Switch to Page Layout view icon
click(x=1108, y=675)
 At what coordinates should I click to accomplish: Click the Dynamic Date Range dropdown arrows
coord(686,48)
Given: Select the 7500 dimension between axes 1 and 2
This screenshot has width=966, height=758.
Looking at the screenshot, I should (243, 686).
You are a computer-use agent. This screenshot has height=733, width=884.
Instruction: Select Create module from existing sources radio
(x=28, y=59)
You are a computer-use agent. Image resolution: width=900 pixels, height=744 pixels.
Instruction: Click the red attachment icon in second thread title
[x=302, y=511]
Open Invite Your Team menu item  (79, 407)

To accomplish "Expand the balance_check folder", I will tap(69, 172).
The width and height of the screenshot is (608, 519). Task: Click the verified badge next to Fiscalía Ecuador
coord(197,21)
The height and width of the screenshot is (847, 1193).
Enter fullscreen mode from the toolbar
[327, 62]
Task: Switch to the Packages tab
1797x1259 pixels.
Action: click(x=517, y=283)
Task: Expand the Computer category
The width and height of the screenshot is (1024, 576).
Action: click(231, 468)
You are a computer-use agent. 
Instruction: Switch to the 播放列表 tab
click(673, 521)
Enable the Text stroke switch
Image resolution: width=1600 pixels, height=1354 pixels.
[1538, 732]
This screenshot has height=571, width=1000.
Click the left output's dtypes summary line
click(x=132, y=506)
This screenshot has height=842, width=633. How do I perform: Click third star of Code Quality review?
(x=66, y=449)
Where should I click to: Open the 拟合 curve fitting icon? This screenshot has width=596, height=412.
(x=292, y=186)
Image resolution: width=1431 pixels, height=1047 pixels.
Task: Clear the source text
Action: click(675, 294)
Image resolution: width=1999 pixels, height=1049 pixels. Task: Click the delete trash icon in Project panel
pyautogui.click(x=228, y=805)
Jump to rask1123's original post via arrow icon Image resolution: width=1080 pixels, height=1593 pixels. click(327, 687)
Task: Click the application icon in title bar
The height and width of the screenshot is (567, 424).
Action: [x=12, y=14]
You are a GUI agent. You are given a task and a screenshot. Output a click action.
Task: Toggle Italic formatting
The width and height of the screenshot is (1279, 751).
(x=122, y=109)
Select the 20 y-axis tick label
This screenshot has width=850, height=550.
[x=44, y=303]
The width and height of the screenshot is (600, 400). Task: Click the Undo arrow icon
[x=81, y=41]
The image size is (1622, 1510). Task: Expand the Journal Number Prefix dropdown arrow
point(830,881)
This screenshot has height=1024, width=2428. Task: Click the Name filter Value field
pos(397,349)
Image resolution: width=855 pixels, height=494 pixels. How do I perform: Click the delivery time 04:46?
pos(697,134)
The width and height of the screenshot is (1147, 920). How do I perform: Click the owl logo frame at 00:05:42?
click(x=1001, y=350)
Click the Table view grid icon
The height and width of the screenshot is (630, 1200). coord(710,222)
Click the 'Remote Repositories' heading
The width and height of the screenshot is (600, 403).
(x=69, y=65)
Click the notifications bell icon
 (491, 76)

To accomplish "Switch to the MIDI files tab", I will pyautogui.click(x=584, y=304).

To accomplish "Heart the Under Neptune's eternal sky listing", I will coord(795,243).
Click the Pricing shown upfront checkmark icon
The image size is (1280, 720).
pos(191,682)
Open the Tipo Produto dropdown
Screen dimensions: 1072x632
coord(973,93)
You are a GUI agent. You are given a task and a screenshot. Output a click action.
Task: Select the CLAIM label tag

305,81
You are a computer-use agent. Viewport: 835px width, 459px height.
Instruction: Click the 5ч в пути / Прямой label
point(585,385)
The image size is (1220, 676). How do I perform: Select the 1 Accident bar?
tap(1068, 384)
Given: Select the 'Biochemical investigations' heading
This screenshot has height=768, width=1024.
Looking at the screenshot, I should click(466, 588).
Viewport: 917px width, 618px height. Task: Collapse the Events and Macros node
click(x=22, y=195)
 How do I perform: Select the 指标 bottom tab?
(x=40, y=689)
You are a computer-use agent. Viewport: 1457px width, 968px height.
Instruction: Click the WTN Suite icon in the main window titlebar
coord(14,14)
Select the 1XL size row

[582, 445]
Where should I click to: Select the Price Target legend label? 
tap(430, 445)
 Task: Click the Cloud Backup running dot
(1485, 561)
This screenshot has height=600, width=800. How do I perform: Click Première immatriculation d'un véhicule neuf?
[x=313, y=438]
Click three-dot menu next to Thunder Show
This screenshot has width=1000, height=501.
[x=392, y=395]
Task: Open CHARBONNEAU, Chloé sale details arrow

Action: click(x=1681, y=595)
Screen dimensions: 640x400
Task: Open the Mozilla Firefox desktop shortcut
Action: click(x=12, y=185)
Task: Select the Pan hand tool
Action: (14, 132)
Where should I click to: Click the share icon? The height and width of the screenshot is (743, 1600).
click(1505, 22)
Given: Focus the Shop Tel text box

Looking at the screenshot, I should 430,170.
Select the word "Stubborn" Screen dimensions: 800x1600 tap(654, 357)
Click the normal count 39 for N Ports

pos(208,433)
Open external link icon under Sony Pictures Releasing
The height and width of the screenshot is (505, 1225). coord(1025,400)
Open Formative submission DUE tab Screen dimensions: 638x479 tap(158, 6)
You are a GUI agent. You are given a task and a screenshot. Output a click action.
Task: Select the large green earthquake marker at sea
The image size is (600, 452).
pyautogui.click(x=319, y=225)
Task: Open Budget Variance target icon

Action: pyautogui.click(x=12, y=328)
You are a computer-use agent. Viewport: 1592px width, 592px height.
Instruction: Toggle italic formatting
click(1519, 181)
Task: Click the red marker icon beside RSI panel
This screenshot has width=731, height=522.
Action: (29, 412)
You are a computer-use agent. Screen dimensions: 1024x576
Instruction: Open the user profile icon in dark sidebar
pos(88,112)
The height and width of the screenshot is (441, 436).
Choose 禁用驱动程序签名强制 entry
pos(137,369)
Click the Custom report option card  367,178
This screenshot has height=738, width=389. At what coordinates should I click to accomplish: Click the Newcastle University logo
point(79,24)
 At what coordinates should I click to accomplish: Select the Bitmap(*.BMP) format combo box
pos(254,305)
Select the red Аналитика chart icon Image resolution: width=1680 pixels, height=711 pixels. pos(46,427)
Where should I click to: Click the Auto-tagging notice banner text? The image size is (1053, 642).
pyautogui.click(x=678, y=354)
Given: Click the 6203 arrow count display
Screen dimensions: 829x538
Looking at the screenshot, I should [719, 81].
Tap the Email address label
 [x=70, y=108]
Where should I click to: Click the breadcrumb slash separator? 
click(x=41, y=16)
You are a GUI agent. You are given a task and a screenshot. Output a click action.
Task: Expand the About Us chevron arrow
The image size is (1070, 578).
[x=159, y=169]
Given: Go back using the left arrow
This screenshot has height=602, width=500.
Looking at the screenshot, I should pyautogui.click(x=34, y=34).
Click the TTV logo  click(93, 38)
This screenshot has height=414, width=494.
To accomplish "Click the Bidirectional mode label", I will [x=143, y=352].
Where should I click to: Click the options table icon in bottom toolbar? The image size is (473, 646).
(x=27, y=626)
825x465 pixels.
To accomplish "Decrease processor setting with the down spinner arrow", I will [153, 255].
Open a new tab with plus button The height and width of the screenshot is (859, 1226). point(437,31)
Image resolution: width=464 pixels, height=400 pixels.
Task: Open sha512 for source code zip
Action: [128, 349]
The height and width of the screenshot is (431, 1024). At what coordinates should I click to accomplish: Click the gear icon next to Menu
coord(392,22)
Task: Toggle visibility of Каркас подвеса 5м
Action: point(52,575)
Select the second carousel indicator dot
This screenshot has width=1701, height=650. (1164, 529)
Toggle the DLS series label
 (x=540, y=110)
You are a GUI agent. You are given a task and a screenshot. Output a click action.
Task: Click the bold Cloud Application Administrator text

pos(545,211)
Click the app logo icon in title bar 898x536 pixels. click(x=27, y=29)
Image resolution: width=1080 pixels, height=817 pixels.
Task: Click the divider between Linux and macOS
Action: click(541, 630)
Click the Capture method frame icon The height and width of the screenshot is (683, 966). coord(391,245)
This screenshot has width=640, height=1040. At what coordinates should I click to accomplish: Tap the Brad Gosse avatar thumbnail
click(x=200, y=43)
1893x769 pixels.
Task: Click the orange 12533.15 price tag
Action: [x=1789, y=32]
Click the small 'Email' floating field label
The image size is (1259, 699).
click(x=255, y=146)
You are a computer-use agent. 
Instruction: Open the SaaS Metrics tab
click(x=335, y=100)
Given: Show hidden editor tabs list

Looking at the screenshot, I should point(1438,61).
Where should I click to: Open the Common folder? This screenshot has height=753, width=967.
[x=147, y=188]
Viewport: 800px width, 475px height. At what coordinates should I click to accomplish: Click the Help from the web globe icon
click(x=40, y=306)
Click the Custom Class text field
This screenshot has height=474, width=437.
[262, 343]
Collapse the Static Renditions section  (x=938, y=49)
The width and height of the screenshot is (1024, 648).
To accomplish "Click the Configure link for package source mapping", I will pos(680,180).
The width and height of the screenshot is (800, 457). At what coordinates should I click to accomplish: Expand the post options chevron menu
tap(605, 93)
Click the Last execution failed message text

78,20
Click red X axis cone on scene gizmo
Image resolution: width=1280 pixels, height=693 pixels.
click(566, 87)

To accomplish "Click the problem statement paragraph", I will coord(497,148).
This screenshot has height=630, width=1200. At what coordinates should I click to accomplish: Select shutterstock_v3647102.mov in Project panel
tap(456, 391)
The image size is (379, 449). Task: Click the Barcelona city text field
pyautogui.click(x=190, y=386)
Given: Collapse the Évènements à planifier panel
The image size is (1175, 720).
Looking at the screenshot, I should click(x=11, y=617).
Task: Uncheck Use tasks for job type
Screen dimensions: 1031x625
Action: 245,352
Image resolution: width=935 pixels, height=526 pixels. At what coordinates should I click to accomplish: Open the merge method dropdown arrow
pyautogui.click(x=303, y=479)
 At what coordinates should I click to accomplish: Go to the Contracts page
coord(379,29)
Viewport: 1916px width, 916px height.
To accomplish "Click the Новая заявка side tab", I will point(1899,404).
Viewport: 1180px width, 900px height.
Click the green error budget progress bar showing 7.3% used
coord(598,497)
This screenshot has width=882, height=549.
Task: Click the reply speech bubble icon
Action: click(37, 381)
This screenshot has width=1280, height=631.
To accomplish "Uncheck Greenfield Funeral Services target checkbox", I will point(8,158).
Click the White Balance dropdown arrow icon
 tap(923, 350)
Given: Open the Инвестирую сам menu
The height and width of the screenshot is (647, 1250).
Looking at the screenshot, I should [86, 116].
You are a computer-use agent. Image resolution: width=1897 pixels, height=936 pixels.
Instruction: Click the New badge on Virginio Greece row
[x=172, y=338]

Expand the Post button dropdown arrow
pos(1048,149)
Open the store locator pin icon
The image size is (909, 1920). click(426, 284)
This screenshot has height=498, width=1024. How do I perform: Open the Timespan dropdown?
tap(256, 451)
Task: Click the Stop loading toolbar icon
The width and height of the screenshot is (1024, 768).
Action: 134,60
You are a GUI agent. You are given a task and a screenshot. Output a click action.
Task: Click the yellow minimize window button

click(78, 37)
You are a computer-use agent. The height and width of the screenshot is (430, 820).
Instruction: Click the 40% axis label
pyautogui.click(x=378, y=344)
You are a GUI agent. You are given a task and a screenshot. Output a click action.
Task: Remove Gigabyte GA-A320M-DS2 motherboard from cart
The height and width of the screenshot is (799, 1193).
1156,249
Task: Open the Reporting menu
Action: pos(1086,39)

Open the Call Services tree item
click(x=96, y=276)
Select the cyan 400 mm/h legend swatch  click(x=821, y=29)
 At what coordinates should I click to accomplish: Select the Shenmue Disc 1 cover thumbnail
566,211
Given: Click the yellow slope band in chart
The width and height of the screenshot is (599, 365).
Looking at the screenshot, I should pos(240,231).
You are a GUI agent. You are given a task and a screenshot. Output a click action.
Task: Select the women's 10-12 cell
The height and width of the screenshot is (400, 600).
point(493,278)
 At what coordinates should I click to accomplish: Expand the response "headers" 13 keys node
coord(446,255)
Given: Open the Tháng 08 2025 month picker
----------
**What is needed:** Everything in the material above from the line that has "Viewport: 800px width, 475px" through the line that has "The width and height of the screenshot is (1024, 648)." must be duplicated exactly, with no other lines given.

**Your solution:**
Viewport: 800px width, 475px height. At what coordinates should I click to accomplish: Click the Help from the web globe icon
click(x=40, y=306)
Click the Custom Class text field
This screenshot has height=474, width=437.
[262, 343]
Collapse the Static Renditions section  (x=938, y=49)
The width and height of the screenshot is (1024, 648).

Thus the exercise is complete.